Team-Based Literature Reviews
This is a three-week exercise with two steps:
Step #1: Integrate Existing Course Articles into a Review
Working in teams, write a literature review that incorporates the sources we already referenced:
- Generative AI in Higher Education: Seeing ChatGPT Through Universities’ Policies, Resources, and Guidelines
- Higher education’s essential role in preparing humanity for the artificial intelligence revolution
- Experts Predict the Impact of AI by 2040
- Who wrote this? Essay mills and assessment – Considerations regarding contract cheating and AI in higher education
- What Students Want: Key Results from DEC Global AI Student Survey 2024
- The Unpleasantness of Thinking: A Meta-Analytic Review of the Association Between Mental Effort and Negative Affect.
- The Future of Human Agency
Step #2: Establish Teams to Research Other Pertinent Topics
Sign up for a Team. These should be new teams. Each team will engaged in strategic research regarding one of the following topics:
- For Team 1, Be sure to include Everett M. Rogers, David Bolter, and Dennis Baron
- For Team 2; Marshall McLuhan, Walter Ong, Gregory Ulmer
- For Team 3; The Future of Human Agency
- For Team 4; NYT v. OpenAI: The Times’s About-Face
Please sign up for one of the teams/topics below by adding your name in the right column. Only 4 people/team.
Provide a link to your Team’s work here | Topic | Add Your Name Below |
Team 1 | History of Adoption of Technologies and adoption. Research Question: In human history, how does society respond to new writing technologies? The papus, bark? Paper? pinting press? | |
Team 2 | Effect of AI on Cognitive Development: Research Question: Do students offload their thinking when the use AI — Cognitive Offloading? Does AI diminish cognitive development? | |
Team 3 | AI, Labor, and Human Agency: Research Question: Does AI diminish or advance human agency | |
Team 4 | Ethics and AI-Assisted Writing: Research Question: Is it possible for students and professionals to write ethically with AI? What is the line between plagiarism and academic integrity? |
Step #3: Strategic Research + Individually Authored Annotated Bibliographies
Each group member should search independently on a different search engine to identify four canonical texts on the topic they are researching. To identify the sources to annotate, working independently, each group member should use Google Scholar, ChatGPT, Elicit, Perplexity, and Claude
On the Team’s shared gDoc page, each group member should write a 100-word annotated bibliography — summary as opposed to evaluate style — share it on a shared Google doc the Team creates for this exercise. The annotations should include the reference in APA 7 and about a 100 word summary of each source’s research question, methods, and pertinence to the topic — what it offers to the discussion, what makes it unique, substantive, maybe even canonical.
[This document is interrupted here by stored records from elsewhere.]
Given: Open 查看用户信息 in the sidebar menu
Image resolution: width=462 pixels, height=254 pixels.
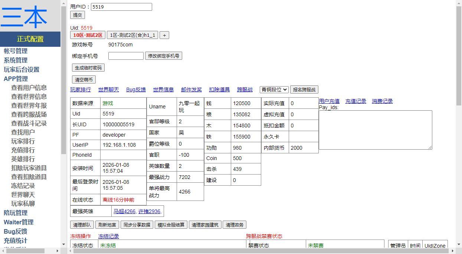Looking at the screenshot, I should [29, 87].
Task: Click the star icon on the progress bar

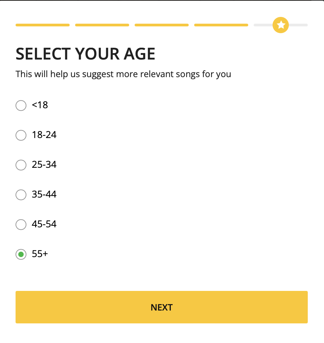Action: pyautogui.click(x=281, y=25)

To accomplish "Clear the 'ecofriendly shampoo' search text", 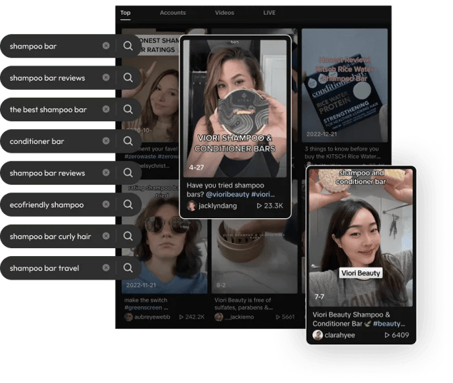I will (x=106, y=204).
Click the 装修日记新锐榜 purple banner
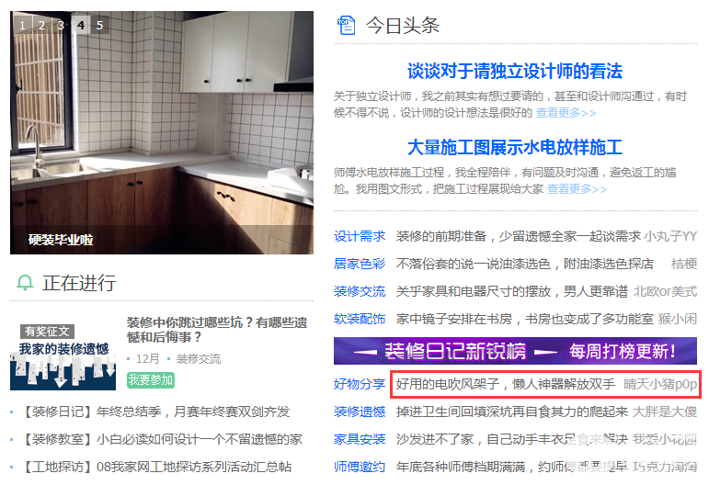The height and width of the screenshot is (485, 709). 515,351
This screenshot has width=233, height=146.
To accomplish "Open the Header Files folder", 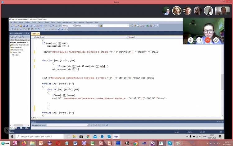I will [x=17, y=47].
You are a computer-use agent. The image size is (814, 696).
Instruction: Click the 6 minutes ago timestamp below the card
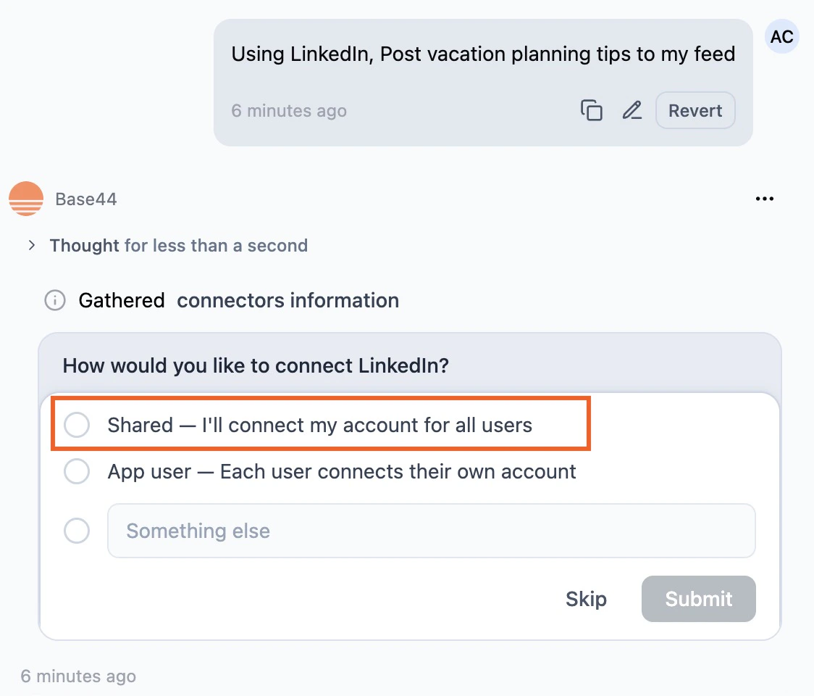(x=78, y=676)
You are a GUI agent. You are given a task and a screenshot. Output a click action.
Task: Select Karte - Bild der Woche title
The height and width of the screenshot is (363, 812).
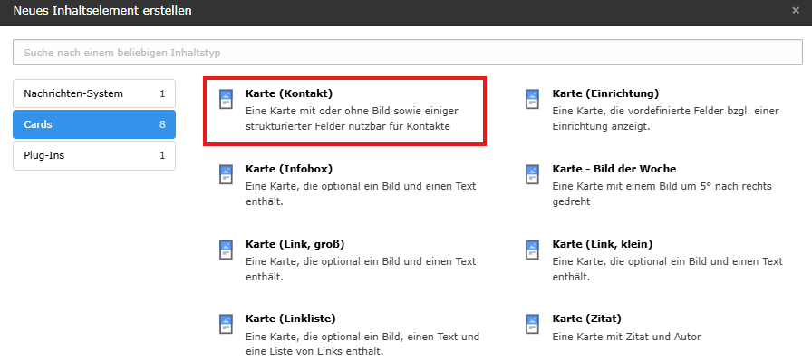(614, 169)
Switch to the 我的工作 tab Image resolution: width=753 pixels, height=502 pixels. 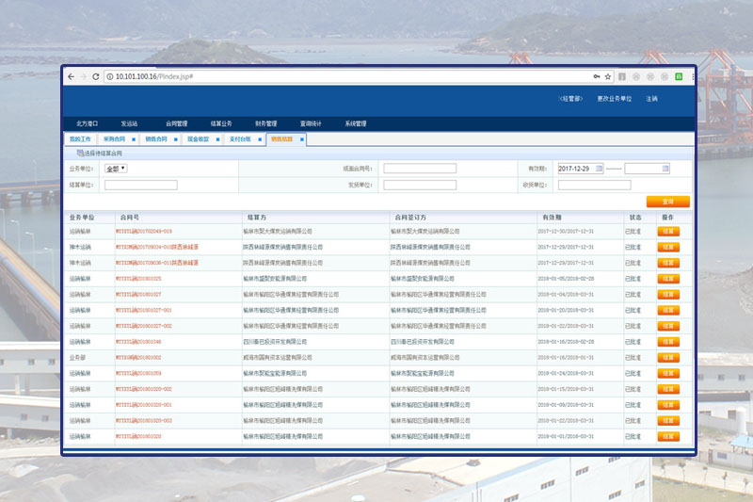click(81, 139)
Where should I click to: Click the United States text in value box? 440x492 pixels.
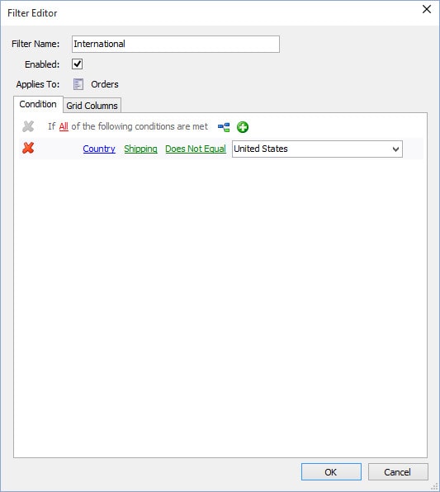point(261,149)
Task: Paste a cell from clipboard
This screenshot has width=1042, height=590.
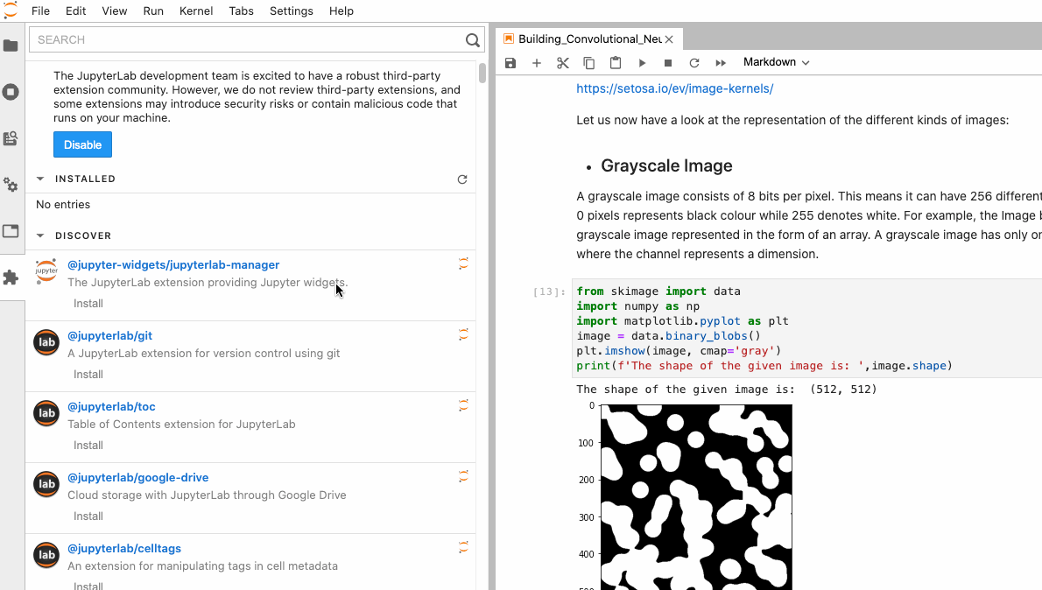Action: (616, 62)
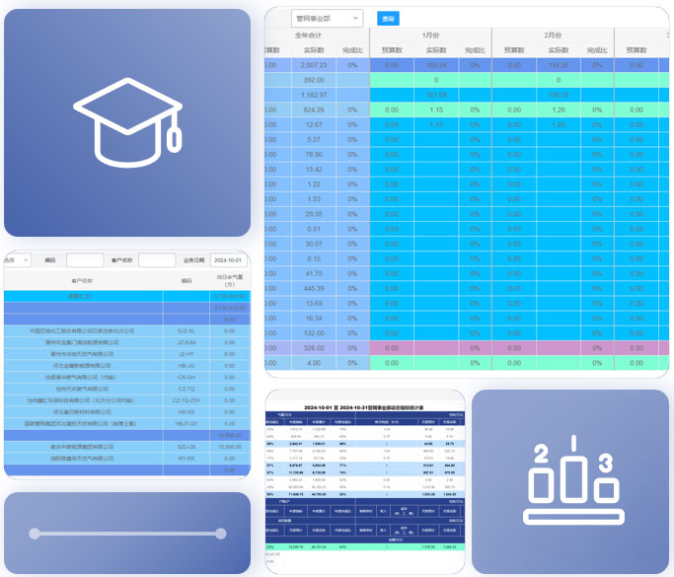Open the dropdown left of the 编码 field

tap(17, 260)
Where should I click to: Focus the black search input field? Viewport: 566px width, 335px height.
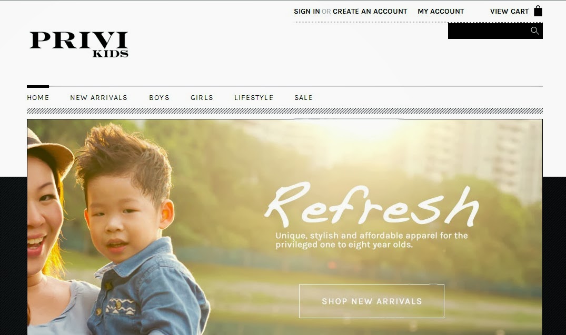click(489, 31)
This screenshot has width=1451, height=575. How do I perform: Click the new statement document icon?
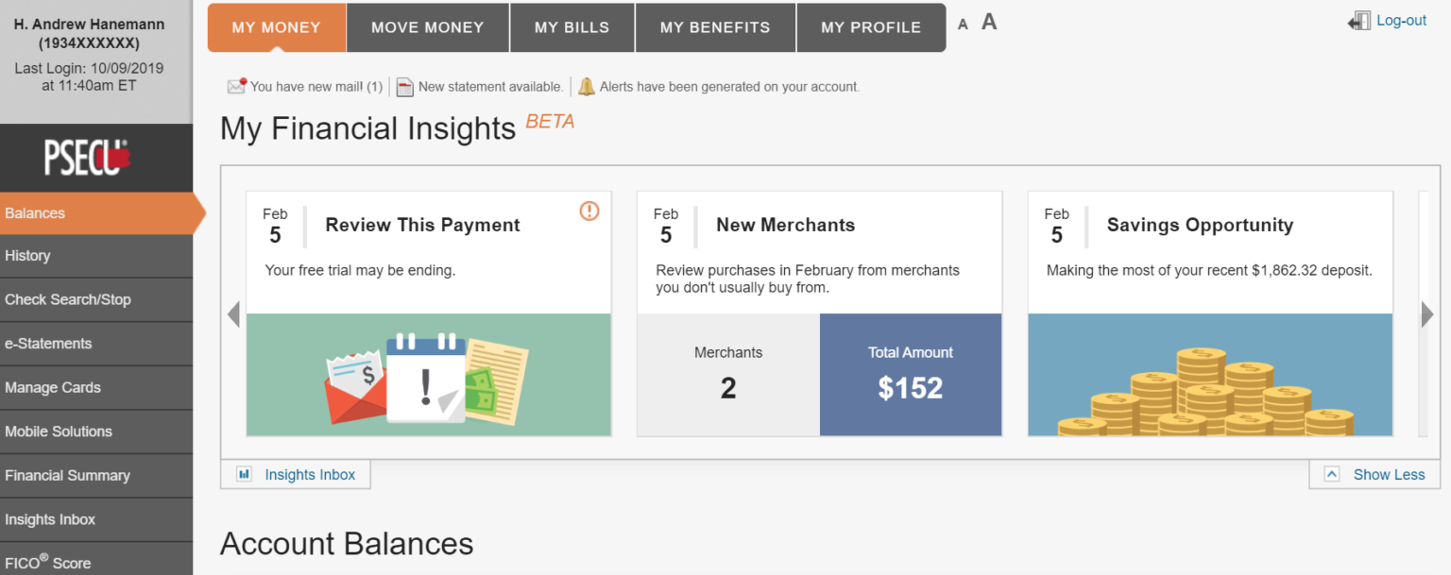click(405, 85)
Step #4 — A Substantive Literature Review with at Least 17 Sources
Okay, so you’ve already written a literature review that incorporates the sources we already referenced —
- Generative AI in Higher Education: Seeing ChatGPT Through Universities’ Policies, Resources, and Guidelines
- Higher education’s essential role in preparing humanity for the artificial intelligence revolution
- Experts Predict the Impact of AI by 2040
- Who wrote this? Essay mills and assessment – Considerations regarding contract cheating and AI in higher education
- What Students Want: Key Results from DEC Global AI Student Survey 2024
- The Unpleasantness of Thinking: A Meta-Analytic Review of the Association Between Mental Effort and Negative Affect.
- The Future of Human Agency
And, each member of a Team has written an annotated bibliography on four additional sources.
Now, for this enhanced, more substantive literature review, I’d like you to weave into your reviews the information you learned from writing all of those annotated bibliographies. However, here I want you to be selective and only integrate the best of the new sources you found about those four new topics.
Thus, this new collaboratively-authored literature review should include the seven sources originally reviewed and then at least eight new sources — potentially one from each group member. So, if there are 4 group members, the references and matching intext citations should have 15 sources, either paraphrased, quoted or summarized. Note: One big “power citation” (an intext citation of all of those sources attached to a single sentences) is prohibited.
Submission Instructions
There are two ways you need to submit this literature review:
Provide a link to your team’s literature review below:
- Team 1
- Team 2
- Team 3
- Team 4
References
Throughout the course, as of the Teams weekly meetings, students engage in critical analysis of multiple scholarly studies, theories, and research studies on the impact of AI on education, cognition, and writing. For this creative challenge, students work individually to write an annotated bibliography and then work collaboratively to write a literature review that paraphrases, quotes, and cites at least 17 sources on topics such as the history of adoption of technologies, the effect of AI on cognitive development, the effect of AI on human agency, and the ethics of AI-assisted writing.